[Start of Attachment]
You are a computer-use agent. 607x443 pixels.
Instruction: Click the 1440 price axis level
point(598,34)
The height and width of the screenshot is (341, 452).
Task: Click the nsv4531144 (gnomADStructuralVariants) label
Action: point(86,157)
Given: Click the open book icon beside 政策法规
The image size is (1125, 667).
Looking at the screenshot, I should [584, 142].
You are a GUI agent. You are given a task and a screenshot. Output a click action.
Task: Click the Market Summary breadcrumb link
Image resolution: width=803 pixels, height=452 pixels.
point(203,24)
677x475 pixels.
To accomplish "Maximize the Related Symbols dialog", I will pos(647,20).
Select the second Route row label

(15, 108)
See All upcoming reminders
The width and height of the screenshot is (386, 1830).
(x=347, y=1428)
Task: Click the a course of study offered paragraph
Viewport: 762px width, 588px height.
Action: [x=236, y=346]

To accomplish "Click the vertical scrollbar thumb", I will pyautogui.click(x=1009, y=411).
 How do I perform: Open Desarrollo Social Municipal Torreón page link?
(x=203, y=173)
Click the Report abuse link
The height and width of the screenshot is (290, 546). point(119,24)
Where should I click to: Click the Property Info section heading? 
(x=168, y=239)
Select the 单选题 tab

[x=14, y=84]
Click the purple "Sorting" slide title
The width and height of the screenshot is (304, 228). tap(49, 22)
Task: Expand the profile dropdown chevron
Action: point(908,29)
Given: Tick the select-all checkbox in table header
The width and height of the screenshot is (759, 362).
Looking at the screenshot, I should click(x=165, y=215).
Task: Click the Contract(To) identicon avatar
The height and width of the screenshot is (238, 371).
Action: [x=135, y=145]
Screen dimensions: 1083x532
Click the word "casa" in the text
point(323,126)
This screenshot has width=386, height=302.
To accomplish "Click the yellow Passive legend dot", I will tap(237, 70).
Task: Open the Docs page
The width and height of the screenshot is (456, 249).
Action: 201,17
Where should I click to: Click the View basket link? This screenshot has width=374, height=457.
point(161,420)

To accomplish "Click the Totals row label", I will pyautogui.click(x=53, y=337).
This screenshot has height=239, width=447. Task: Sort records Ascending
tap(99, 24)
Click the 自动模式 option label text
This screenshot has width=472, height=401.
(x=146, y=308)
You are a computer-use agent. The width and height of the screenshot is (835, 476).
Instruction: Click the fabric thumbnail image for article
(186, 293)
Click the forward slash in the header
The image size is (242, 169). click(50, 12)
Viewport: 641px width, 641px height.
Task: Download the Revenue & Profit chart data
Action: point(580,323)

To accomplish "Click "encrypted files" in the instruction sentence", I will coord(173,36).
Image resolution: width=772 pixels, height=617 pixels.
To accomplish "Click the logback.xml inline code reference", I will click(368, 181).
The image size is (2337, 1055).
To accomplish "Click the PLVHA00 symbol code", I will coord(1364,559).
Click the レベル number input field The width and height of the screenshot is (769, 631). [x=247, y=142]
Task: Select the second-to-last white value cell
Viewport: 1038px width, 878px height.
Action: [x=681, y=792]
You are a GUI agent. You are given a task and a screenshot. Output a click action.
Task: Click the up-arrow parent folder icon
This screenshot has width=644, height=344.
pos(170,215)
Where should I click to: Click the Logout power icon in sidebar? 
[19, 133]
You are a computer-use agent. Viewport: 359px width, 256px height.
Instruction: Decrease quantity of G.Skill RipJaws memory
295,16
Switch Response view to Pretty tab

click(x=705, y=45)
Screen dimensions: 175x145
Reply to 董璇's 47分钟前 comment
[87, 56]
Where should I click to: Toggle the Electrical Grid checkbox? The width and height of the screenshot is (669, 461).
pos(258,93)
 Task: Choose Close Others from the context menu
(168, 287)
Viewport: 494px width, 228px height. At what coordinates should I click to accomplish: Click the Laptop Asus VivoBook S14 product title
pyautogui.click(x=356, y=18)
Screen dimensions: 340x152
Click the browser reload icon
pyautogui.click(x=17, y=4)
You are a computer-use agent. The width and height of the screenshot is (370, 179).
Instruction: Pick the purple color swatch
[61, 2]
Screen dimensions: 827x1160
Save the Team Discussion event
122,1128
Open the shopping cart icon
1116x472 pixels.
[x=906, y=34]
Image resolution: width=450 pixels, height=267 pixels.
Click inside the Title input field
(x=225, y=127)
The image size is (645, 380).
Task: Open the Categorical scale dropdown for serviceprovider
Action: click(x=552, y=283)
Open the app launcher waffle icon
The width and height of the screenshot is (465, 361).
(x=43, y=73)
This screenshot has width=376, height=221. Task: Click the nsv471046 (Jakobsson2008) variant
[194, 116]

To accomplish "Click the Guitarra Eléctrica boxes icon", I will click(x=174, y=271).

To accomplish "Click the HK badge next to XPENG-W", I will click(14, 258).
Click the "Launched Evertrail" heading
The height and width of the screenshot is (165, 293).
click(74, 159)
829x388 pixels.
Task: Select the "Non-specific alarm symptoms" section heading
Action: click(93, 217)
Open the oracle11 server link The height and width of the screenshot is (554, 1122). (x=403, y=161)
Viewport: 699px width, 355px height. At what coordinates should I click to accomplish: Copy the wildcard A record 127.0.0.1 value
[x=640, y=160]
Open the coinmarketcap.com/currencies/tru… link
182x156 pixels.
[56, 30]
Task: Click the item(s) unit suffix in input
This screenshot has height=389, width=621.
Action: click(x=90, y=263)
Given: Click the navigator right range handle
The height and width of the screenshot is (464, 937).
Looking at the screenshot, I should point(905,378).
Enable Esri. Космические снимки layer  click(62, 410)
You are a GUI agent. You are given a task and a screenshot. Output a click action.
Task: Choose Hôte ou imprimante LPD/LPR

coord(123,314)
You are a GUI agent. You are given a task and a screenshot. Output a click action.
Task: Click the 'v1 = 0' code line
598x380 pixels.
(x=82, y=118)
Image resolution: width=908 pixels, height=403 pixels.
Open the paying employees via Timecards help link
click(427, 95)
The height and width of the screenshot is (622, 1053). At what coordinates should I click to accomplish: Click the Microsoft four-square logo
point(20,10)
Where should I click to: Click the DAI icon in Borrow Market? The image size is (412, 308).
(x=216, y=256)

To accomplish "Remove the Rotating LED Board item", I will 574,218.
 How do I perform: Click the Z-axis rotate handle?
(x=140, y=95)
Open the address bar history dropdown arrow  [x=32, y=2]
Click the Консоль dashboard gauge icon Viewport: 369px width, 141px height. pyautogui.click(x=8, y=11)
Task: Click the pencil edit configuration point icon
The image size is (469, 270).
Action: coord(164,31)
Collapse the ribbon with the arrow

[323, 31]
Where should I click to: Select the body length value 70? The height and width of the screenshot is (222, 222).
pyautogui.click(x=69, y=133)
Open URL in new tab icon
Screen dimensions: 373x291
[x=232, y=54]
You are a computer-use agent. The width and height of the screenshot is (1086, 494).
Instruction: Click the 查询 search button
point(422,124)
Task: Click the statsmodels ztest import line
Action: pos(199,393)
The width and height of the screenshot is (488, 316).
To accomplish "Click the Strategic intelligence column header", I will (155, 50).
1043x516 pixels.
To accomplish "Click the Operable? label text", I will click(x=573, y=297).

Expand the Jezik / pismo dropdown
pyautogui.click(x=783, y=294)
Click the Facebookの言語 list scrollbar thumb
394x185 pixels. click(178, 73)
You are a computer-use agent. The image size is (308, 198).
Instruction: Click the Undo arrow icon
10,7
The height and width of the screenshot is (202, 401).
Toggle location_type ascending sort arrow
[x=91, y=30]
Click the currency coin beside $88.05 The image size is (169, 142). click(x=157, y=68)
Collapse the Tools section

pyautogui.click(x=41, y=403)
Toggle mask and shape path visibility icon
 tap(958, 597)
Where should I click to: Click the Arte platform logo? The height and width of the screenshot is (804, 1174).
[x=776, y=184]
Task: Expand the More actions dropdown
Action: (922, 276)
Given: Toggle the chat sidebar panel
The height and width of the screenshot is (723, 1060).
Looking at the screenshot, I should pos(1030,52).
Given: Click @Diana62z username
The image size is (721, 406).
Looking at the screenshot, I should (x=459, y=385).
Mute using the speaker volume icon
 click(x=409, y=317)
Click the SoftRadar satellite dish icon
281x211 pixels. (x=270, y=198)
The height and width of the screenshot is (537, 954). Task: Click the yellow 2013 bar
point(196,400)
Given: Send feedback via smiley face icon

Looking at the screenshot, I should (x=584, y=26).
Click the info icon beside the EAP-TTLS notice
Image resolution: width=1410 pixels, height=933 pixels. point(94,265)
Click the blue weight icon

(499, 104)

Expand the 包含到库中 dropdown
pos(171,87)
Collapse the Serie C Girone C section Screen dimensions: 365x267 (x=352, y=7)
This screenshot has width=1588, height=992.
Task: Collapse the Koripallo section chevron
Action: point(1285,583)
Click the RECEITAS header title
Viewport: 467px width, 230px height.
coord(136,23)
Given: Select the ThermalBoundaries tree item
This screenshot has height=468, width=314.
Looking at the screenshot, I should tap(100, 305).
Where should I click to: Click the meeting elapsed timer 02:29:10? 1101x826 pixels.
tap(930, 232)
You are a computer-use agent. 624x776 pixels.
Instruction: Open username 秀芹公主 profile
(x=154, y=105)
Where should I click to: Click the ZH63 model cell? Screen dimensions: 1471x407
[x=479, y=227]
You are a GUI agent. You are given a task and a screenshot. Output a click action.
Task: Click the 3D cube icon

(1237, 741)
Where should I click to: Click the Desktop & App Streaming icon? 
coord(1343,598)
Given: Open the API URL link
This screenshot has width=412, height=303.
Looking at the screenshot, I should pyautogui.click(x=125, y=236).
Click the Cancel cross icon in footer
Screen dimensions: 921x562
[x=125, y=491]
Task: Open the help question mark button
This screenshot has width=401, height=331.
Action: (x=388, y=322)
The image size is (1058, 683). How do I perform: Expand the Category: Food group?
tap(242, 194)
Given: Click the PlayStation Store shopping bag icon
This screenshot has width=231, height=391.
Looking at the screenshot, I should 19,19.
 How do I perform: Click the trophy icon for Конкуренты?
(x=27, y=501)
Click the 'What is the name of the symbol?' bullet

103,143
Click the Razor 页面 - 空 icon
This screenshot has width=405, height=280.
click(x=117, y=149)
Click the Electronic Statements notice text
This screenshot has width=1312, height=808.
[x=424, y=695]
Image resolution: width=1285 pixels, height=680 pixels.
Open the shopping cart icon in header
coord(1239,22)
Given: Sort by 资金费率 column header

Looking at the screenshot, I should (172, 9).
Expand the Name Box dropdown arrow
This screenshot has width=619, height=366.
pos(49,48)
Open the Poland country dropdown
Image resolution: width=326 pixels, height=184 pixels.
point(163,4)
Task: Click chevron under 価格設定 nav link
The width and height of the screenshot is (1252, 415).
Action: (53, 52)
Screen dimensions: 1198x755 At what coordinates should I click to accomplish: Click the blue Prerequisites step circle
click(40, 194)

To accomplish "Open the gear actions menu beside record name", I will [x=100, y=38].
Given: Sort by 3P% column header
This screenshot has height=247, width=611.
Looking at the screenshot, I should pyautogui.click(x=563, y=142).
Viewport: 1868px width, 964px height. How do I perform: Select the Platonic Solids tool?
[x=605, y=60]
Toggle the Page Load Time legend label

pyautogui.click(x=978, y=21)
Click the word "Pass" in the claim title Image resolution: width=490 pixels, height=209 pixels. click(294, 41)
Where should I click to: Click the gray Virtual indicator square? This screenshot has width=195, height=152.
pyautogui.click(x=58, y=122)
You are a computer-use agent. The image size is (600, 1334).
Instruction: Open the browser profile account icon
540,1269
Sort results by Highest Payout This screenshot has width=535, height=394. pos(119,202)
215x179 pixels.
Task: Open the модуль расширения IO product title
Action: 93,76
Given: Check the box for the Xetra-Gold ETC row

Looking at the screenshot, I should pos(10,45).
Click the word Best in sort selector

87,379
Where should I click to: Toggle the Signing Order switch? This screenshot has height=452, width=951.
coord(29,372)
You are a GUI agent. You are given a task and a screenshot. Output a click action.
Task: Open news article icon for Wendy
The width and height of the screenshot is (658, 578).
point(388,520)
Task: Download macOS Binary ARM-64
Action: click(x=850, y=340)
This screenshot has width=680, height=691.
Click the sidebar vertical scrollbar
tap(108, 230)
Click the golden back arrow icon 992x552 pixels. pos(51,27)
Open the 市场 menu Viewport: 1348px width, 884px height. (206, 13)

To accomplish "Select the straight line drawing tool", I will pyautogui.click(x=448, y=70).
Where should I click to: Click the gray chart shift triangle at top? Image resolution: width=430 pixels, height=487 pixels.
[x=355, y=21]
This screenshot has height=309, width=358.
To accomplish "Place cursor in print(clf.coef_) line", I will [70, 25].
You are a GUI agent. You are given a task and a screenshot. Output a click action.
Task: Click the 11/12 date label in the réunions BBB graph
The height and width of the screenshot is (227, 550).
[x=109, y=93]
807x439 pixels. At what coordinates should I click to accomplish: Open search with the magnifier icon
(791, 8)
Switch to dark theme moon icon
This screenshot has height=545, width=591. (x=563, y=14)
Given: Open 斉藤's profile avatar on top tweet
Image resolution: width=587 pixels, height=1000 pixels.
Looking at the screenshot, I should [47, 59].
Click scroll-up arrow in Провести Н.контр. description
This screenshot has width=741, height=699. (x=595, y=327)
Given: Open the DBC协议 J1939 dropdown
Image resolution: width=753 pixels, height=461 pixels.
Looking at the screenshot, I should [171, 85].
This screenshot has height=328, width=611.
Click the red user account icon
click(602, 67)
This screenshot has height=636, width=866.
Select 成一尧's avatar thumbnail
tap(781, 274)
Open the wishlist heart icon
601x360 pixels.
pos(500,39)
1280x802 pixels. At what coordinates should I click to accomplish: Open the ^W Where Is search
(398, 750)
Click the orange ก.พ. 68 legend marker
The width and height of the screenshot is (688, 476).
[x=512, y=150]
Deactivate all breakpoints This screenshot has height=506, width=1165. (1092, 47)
[End of Attachment]
* _Your objective_
Print exactly, and only, the lines beginning at the top of the listing and ending at the line with "Task: Click the Market".

* _Response_
You are a computer-use agent. 607x443 pixels.
Instruction: Click the 1440 price axis level
point(598,34)
The height and width of the screenshot is (341, 452).
Task: Click the nsv4531144 (gnomADStructuralVariants) label
Action: point(86,157)
Given: Click the open book icon beside 政策法规
The image size is (1125, 667).
Looking at the screenshot, I should [584, 142].
You are a GUI agent. You are given a task and a screenshot. Output a click action.
Task: Click the Market Summary breadcrumb link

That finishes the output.